Dem Fall liegt folgender Sachverhalt zugrunde:

Ein damals 23 – jähriger Anhänger des FC Schalke 04 war einer der führenden Mitglieder der Fan-Gruppierung „Hugos“. Da es in diesem Umfeld des Öfteren auch zu körperlichen Auseinandersetzungen mit anderen Fan-Gruppierungen kommt, war dieser bereits strafrechtlich mehrfach aufgrund Körperverletzungsdelikten in Erscheinung getreten. Sein letztes Körperverletzungsdelikt zog eine einjährige Jugendstrafe mit sich, wessen Vollstreckung zur Bewährung ausgesetzt wurde.

Im November 2013 plante der Angeklagte zusammen mit weiteren Mitgliedern der „Hugos“ eine eingeübte Choreographie, welche während des Heimspiels des FC Schalke 04 gegen Eintracht Frankfurt im Fanblock gezeigt werden sollte. Bei dieser Inszenierung soll es sich vorwiegend um die ungerechte Ausschließung der Fangruppierung von bestimmten Auswärtsspielen handeln.

§ **GESPEICHERTE EINTRÄGE**:
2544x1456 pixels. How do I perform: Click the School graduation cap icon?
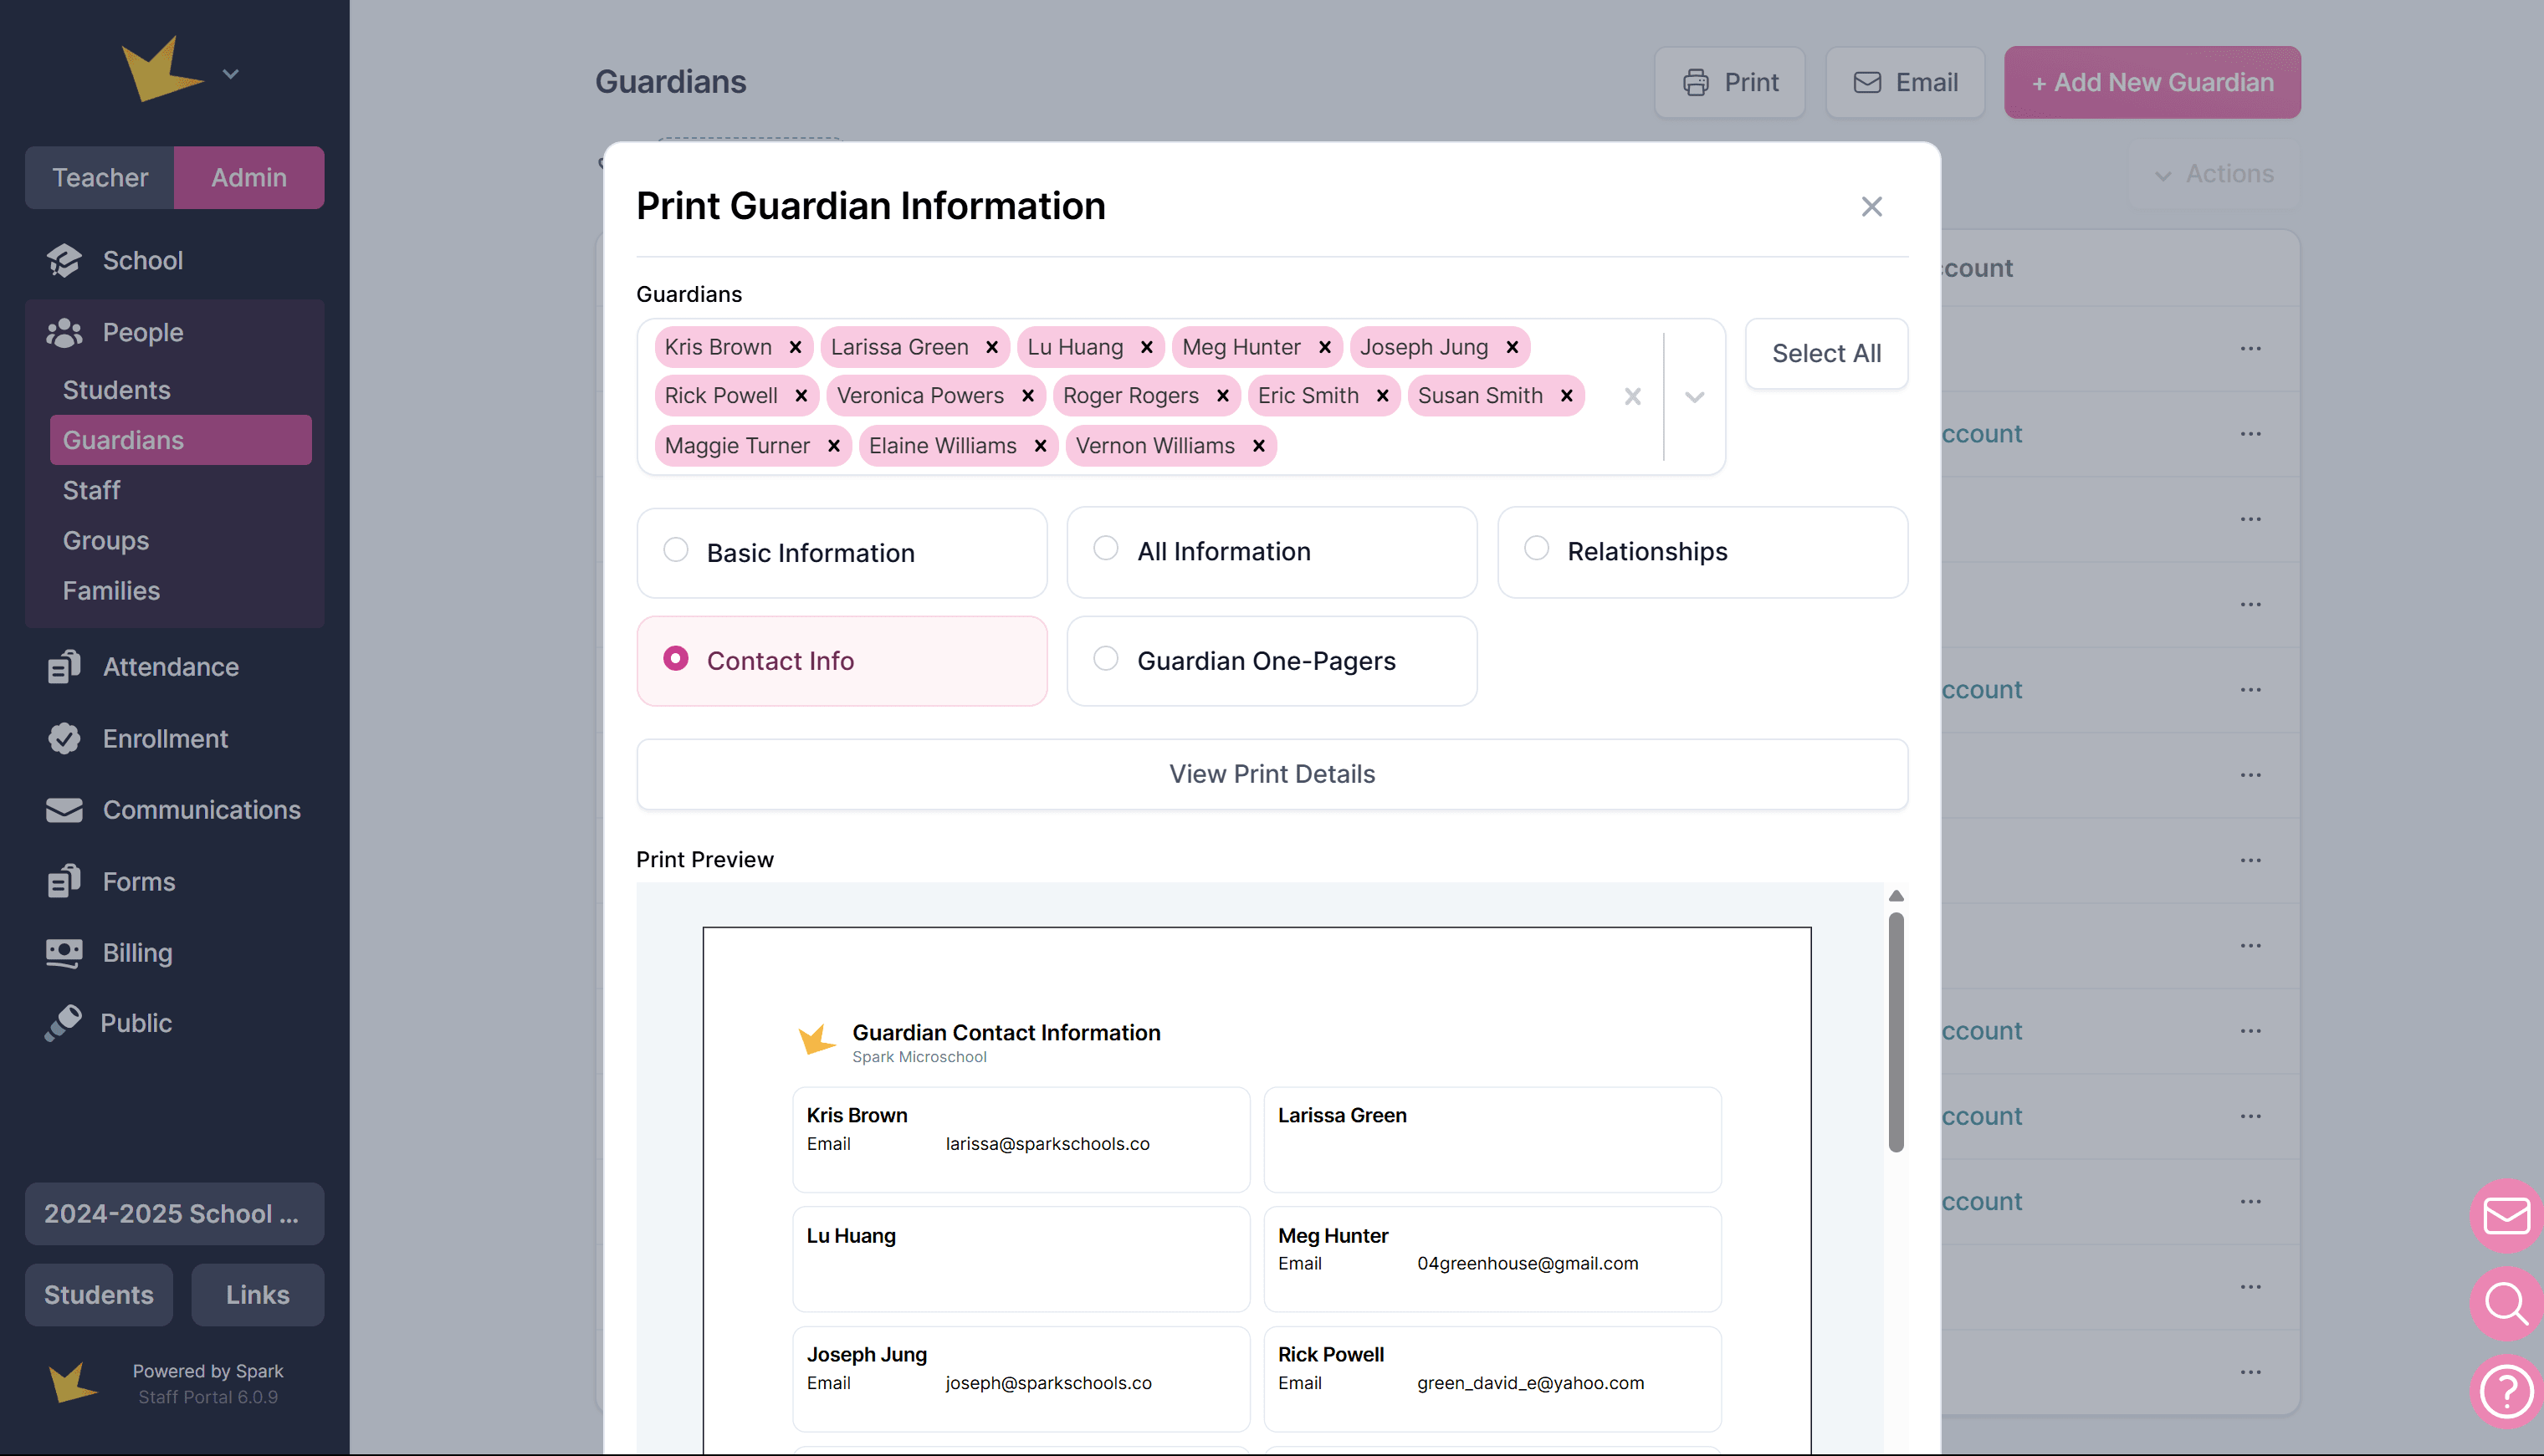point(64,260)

* * *

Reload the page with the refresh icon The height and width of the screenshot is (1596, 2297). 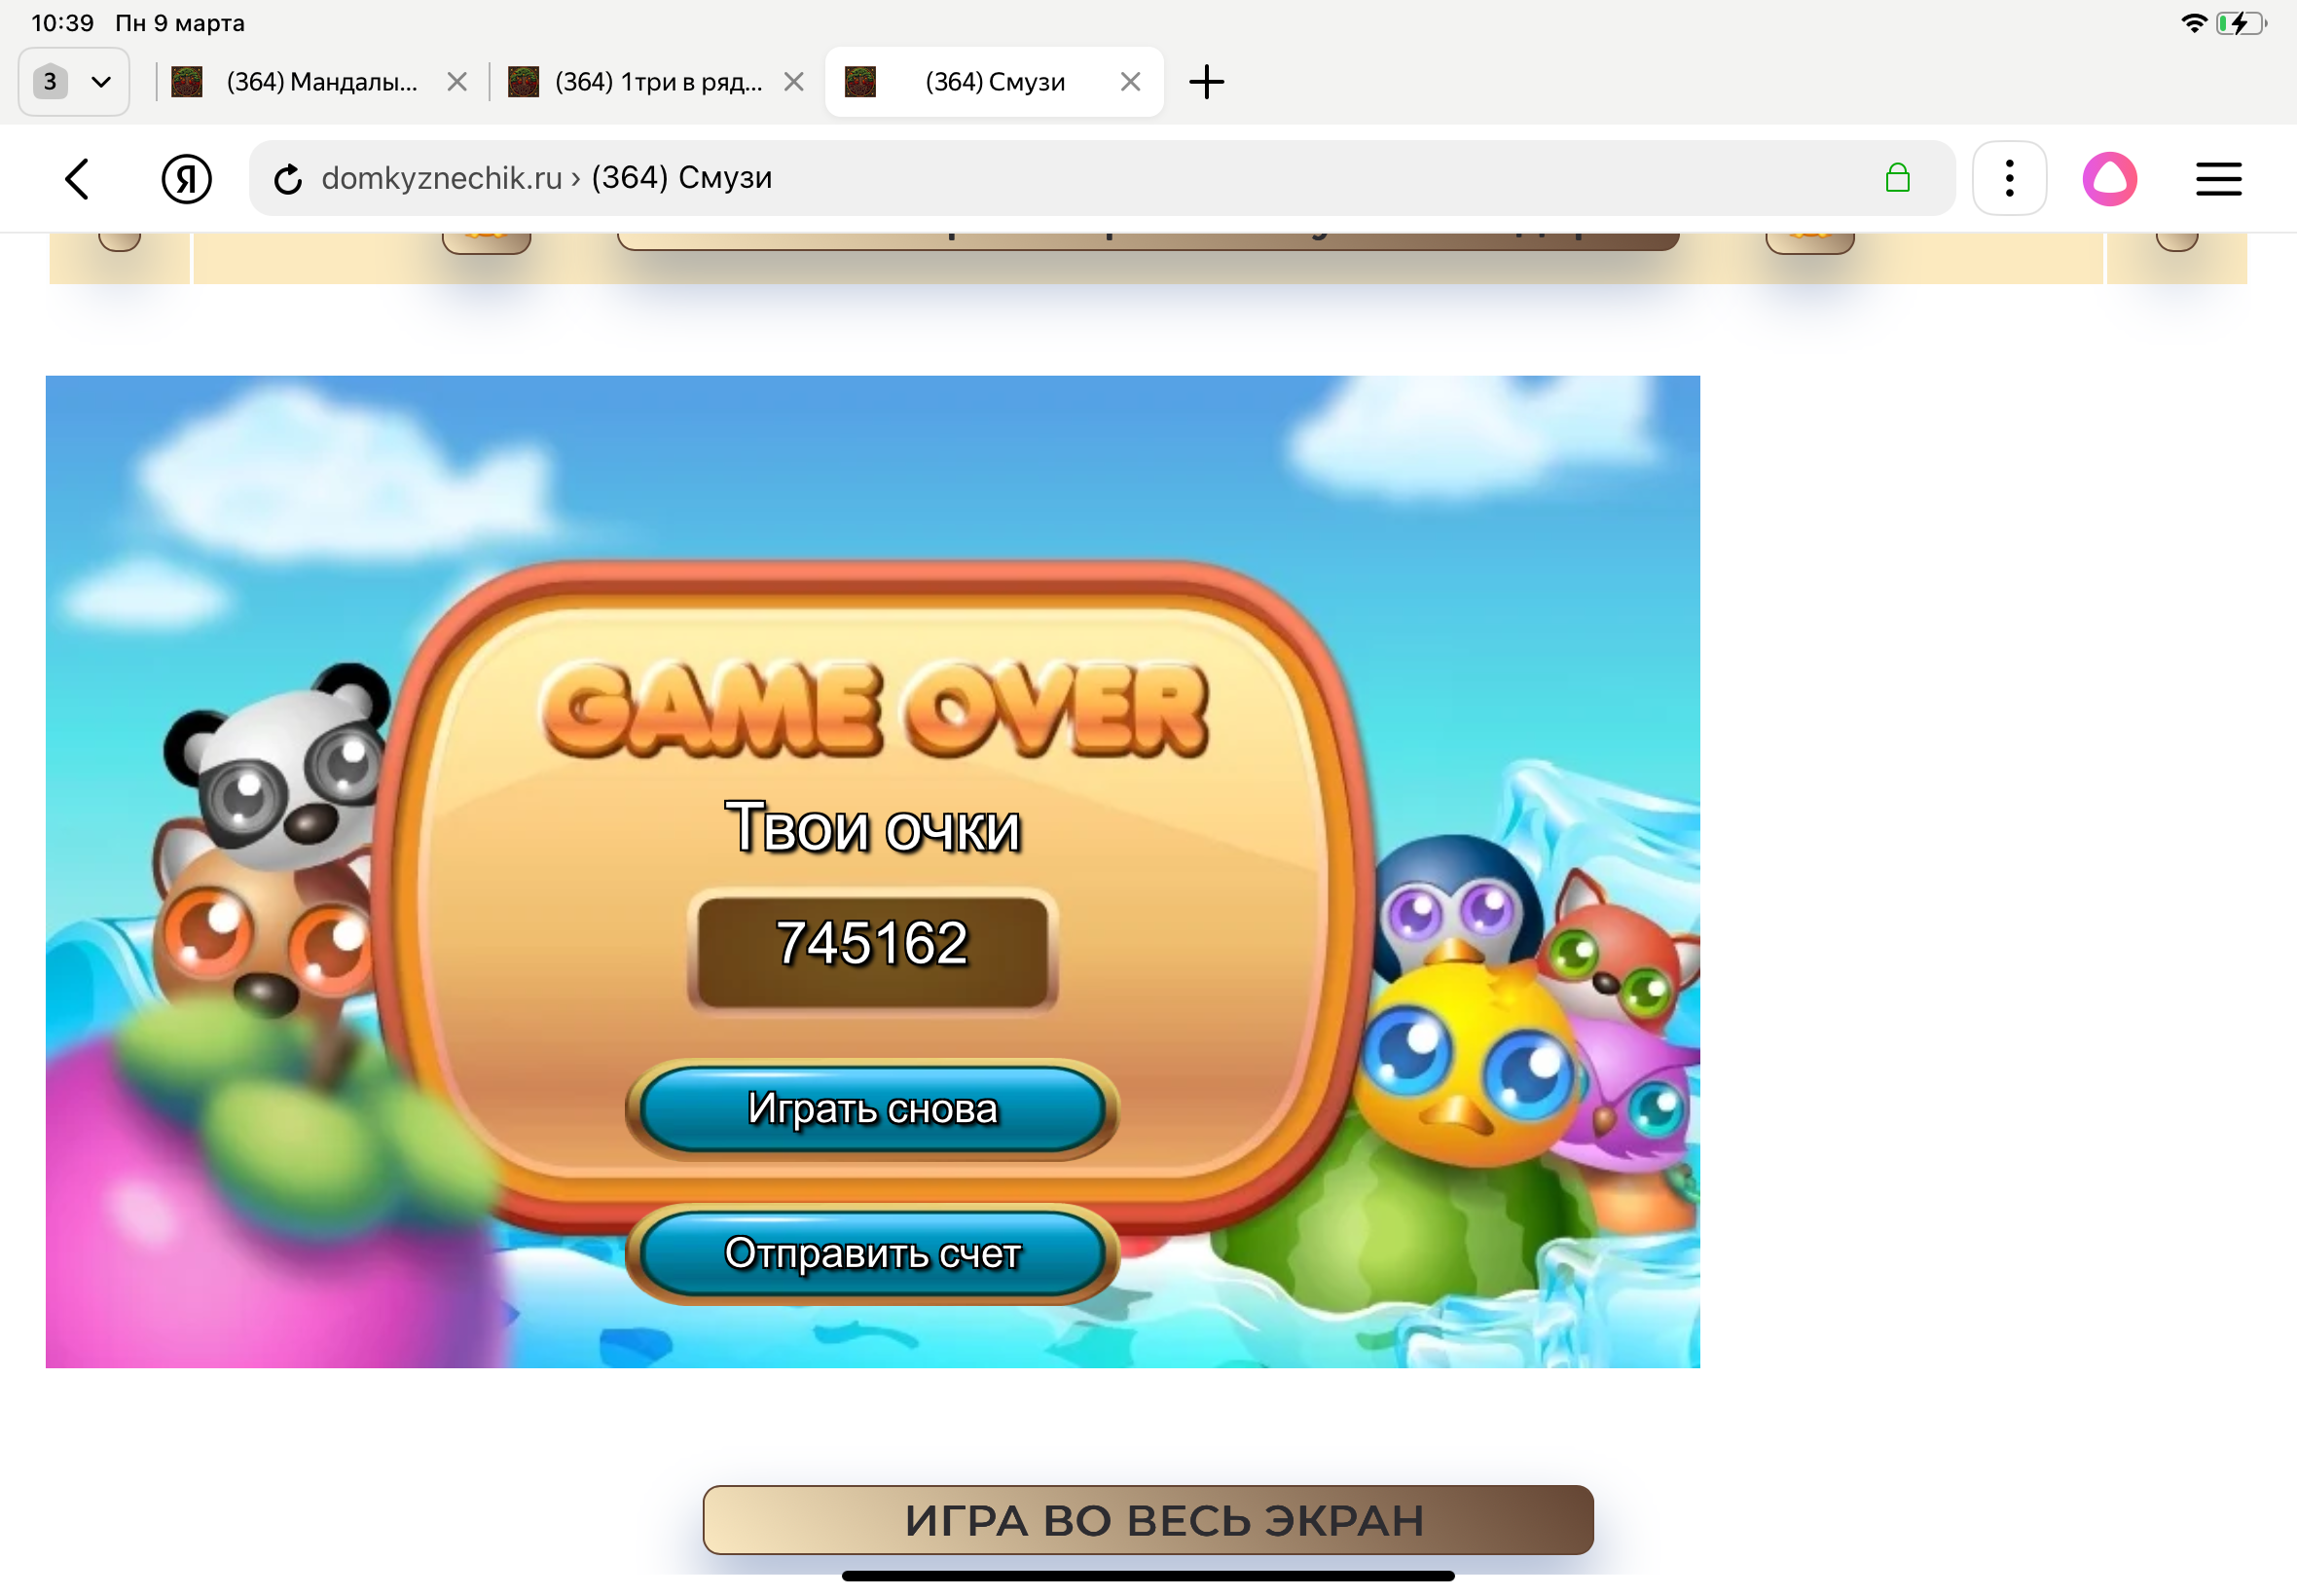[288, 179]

§ **AUFGABENSTELLUNG**: Führen Sie den Textauszug über den Fall des Schalke-Anhängers im gleichen sachlichen Ton ab seinem letzten Satz weiter.

§ **LÖSUNG**:
Zu Beginn der zweiten Halbzeit zeigte die Gruppierung ein Banner nach oben. 19 Mitglieder der „Hugos“ befanden sich in unmittelbarer Nähe zum Banner und entzündeten zeitgleich 19 Seenotrettungsfackeln. Diese verbreiteten toxische Rauchgase, durch welche acht unbeteiligte Stadionbesucher, unter anderem ein 12 Jahre altes Kind, zum Teil erhebliche Rauchgasverletzungen erlitten.

Konsequenz der Handlung war eine Verurteilung des Angeklagten vor dem Schöffengericht aufgrund gefährlicher Körperverletzung, gemeinschaftlicher Sachbeschädigung sowie etwaigen Verstößen gegen das Versammlungsgesetz. Das Strafmaß sei eine Freiheitsstrafe von einem Jahr sowie sechs Monaten, ohne dass deren Vollzug dabei auf Bewährung ausgesetzt wurde.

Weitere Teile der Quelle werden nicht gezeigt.